The Mangal Turbine needs to be promoted to help farmers, save fuel and go green

Several years after a rural innovator Mangal Singh had obtained a patent for a device which lifts water from streams without using diesel or electricity (See Periscope, May 11,2012), its many-sided usefulness continues to get recognition from several sources.

The Rural Development Ministry asked a former director of the National Rural Development Institute Dr. B.P. Maithani to inquire into various aspects of this innovation, particularly the problems which cropped up in the official programme meant to 'support' the device and its innovator.

In his report (copy of which was obtained under RTI) Dr. Maithani has praised and recommended the innovation. His report said that the Mangal Turbine (MT), “is undoubtedly unparalleled in its simplicity and utility. Its cost benefit cannot be restricted to the extent of area irrigated and increase in production and income on account of that. Its benefits are multiple and multi-dimensional.

“Bundelkhand is a drought prone area and its main problem is lack of irrigation. Unfortunately, our policy makers and planners prefer big and extravagant projects which allow pilferage and splurge. Mangal Turbine offers the low cost, environment friendly and sustainable solution to the irrigation problem of Bundelkhand.”

Earlier a report titled ‘Problems and Potential of Bundelkhand with Special Reference to Water Resource Base’ was prepared by the Centre for Rural Development and Technology (CRDT), IIT Delhi and Vigyan Shikshan Kendra (VSK). This report also examined MT carefully and recommended it for its great utility. This report said, “Most significant aspect is that the entire system designed by Mangal Singh is easily fabricated in the village itself, using available material and local workmanship. Besides, it requires minimal maintenance compared to other types, expertise for its maintenance is available in the village itself.”

“Using his engineering skills (through he had no formal training in engineering), Mangal Singh coupled a sugar cane crusher to the main shaft using a belt drive. Simultaneously, both water pumping and crushing could also be done. Similarly, the energy generated could be used for running a grain thresher, grinder etc. He uses this energy for operating the machines tool of a local workshop. Effectively water wheel becomes a source of rotational energy which can be used for any purpose.”

“This turbine is a fine example of common people's inventiveness, and should be encouraged by all means for people's benefit. It is unfortunate that in the pervasive atmosphere of ‘foreignomania’, this device has not got the recognition it deserves.”

Despite these commendations, Mangal Singh today is a shattered man, for he has never received the recognition he deserved. His bag full of documents proves how badly he was treated by officials and government agencies.
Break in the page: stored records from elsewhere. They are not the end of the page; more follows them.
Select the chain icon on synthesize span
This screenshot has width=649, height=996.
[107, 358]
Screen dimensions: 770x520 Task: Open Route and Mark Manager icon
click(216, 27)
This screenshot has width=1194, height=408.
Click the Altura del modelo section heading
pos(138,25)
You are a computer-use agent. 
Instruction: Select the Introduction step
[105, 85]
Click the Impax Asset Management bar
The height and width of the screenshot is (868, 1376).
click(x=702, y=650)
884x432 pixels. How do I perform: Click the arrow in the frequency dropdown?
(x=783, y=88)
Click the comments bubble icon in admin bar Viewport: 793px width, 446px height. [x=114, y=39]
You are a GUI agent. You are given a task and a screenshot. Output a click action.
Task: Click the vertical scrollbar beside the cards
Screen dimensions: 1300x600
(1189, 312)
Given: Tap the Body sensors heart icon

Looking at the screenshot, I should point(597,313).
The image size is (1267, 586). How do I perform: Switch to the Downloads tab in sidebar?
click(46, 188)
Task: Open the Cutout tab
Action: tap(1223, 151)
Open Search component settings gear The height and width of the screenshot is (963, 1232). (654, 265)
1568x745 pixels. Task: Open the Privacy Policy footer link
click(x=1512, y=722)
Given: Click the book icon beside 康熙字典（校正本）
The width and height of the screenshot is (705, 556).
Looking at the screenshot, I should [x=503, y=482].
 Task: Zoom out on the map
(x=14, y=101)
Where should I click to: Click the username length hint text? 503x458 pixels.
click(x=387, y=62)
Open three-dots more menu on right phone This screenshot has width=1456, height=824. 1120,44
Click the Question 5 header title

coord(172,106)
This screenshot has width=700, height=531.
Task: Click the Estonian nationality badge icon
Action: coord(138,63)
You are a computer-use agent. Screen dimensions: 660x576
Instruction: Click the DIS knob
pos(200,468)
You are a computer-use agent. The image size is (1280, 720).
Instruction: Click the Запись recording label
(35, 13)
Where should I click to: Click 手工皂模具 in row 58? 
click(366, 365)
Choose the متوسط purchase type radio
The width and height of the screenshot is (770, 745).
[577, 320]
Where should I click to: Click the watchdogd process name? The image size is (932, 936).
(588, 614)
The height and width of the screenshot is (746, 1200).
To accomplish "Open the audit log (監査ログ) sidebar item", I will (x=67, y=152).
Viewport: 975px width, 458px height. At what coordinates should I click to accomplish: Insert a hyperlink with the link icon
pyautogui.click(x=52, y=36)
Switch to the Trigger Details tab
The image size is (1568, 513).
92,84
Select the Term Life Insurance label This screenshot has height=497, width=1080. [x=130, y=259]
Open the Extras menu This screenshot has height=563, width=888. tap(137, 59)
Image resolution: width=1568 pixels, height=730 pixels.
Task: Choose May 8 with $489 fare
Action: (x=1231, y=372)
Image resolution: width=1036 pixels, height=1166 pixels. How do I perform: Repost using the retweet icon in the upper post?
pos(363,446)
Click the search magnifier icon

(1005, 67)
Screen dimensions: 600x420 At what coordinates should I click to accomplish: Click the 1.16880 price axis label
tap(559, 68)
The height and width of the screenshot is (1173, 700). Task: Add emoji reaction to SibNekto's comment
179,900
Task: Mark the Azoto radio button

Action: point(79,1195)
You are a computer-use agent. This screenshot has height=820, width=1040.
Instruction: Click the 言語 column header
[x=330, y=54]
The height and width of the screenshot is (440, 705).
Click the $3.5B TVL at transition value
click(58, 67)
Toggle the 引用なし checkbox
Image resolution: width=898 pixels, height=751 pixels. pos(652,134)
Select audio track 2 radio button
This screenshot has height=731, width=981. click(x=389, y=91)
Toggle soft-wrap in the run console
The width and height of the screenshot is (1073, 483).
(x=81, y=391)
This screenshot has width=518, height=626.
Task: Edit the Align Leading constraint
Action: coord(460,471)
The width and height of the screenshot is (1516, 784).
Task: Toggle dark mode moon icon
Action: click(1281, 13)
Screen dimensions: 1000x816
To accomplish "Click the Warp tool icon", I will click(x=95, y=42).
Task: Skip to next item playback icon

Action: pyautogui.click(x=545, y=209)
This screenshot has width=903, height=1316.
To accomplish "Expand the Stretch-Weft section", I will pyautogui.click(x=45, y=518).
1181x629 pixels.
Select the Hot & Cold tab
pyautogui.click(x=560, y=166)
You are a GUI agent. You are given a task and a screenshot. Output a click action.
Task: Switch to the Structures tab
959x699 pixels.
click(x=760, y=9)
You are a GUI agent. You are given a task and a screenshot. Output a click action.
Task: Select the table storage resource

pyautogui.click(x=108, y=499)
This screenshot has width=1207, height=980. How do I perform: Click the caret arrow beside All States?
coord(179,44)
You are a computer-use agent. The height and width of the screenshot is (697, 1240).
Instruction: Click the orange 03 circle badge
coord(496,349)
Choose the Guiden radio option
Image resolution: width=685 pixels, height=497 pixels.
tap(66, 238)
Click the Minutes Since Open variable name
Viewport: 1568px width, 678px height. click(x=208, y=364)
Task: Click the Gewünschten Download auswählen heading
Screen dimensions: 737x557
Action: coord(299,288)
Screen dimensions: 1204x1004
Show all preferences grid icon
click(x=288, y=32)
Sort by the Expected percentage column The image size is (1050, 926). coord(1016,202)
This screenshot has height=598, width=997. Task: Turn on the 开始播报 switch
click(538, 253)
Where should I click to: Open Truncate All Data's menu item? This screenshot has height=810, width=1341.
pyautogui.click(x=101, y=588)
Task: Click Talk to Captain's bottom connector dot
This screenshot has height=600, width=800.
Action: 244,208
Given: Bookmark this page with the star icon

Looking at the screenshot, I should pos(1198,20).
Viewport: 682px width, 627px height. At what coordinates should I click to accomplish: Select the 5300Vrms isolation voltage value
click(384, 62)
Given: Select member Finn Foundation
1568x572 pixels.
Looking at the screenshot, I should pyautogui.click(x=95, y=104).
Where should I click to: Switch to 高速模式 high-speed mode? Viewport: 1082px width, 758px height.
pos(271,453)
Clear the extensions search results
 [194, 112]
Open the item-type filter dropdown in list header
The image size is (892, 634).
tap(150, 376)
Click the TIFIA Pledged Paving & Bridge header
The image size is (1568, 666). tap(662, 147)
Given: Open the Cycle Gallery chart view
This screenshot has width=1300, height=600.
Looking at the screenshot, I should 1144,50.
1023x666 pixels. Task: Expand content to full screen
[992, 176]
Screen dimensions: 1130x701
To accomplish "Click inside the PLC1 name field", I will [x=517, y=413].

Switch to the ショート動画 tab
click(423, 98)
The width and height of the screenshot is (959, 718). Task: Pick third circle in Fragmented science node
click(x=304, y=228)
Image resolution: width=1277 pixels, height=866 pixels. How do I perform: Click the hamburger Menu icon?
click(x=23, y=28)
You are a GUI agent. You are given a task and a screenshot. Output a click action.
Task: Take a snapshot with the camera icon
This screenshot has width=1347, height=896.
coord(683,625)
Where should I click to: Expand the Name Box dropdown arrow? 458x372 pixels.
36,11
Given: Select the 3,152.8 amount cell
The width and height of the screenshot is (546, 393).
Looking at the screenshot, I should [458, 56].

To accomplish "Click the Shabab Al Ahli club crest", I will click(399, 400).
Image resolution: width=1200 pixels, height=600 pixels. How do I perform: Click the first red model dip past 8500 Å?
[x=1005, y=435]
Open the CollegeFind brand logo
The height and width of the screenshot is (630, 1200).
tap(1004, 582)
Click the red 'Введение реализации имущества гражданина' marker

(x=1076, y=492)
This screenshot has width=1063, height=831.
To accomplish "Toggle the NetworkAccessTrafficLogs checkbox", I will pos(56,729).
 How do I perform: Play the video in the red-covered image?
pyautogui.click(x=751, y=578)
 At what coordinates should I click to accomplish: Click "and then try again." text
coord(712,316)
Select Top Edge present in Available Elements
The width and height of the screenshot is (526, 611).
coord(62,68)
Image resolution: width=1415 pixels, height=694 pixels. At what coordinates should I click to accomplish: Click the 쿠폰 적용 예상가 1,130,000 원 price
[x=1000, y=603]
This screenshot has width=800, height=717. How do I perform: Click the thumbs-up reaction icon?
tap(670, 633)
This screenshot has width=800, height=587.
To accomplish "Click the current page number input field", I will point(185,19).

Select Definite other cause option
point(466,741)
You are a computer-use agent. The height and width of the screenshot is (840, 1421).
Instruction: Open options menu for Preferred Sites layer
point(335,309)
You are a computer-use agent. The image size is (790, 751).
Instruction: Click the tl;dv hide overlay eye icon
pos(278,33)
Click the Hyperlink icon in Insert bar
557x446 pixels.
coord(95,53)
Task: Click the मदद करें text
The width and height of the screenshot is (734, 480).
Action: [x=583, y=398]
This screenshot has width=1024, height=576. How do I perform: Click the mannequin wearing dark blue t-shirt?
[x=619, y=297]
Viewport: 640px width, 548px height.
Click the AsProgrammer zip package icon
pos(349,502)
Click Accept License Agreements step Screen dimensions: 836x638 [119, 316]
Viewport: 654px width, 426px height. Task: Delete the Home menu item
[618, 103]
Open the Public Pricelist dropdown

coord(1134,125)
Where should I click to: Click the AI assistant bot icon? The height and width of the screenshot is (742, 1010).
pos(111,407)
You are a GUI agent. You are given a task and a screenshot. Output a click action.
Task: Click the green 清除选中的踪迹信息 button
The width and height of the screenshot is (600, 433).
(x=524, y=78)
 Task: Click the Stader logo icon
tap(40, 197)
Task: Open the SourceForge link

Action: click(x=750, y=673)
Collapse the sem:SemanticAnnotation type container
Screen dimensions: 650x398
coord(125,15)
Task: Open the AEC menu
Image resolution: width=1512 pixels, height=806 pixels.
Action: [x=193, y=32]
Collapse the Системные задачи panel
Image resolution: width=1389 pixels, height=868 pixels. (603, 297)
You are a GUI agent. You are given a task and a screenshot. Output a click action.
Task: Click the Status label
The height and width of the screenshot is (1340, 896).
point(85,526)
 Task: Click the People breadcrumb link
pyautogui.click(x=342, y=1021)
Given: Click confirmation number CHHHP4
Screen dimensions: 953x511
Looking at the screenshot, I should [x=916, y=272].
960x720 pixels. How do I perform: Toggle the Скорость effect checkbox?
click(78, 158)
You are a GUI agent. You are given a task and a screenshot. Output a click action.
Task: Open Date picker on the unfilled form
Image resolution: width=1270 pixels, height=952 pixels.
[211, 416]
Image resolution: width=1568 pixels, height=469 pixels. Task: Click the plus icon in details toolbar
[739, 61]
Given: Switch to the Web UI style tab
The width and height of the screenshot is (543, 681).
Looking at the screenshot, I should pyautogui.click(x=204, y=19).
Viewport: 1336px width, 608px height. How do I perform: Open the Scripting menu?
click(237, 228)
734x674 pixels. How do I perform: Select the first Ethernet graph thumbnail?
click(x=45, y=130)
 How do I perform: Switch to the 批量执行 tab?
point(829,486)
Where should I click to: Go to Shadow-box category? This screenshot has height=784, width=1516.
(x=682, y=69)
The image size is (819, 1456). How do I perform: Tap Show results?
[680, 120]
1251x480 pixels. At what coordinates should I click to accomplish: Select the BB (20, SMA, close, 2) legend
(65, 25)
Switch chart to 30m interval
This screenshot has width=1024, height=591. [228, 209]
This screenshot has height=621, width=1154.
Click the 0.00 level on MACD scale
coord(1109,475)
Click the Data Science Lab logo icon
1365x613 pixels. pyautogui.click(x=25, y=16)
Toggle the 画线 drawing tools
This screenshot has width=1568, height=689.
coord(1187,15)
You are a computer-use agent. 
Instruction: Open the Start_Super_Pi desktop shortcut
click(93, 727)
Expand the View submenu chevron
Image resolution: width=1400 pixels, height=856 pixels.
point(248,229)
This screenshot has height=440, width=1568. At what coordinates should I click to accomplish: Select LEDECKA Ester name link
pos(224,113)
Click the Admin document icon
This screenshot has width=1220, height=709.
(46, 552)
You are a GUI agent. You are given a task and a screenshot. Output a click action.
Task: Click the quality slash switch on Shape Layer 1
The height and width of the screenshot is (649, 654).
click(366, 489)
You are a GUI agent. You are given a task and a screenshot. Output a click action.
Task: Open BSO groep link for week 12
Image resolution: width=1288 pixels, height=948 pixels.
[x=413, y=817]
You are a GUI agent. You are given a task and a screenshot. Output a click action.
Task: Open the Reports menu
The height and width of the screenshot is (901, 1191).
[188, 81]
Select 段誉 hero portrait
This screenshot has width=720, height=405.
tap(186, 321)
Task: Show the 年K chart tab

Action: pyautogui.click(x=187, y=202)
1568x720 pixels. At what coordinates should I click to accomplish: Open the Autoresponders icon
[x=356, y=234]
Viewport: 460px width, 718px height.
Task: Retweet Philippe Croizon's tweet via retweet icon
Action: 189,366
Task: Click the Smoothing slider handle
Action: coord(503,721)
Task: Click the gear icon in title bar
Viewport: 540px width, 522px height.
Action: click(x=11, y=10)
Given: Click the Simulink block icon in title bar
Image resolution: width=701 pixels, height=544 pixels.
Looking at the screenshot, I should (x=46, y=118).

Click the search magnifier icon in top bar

If he had received the help and encouragement that was rightly his, then by this time he would have saved the country billions of rupees (also foreign exchange) and what is even more important, massive amounts of fossil fuel in these days of climate change.

Mangal Singh has created the potential of saving millions of litres of diesel per year and the accompanying reduction of greenhouse gas emissions, apart from helping millions of farmers. There should be no delay to promote the Mangal Turbine and take advantage of our home-bred barefoot scientists.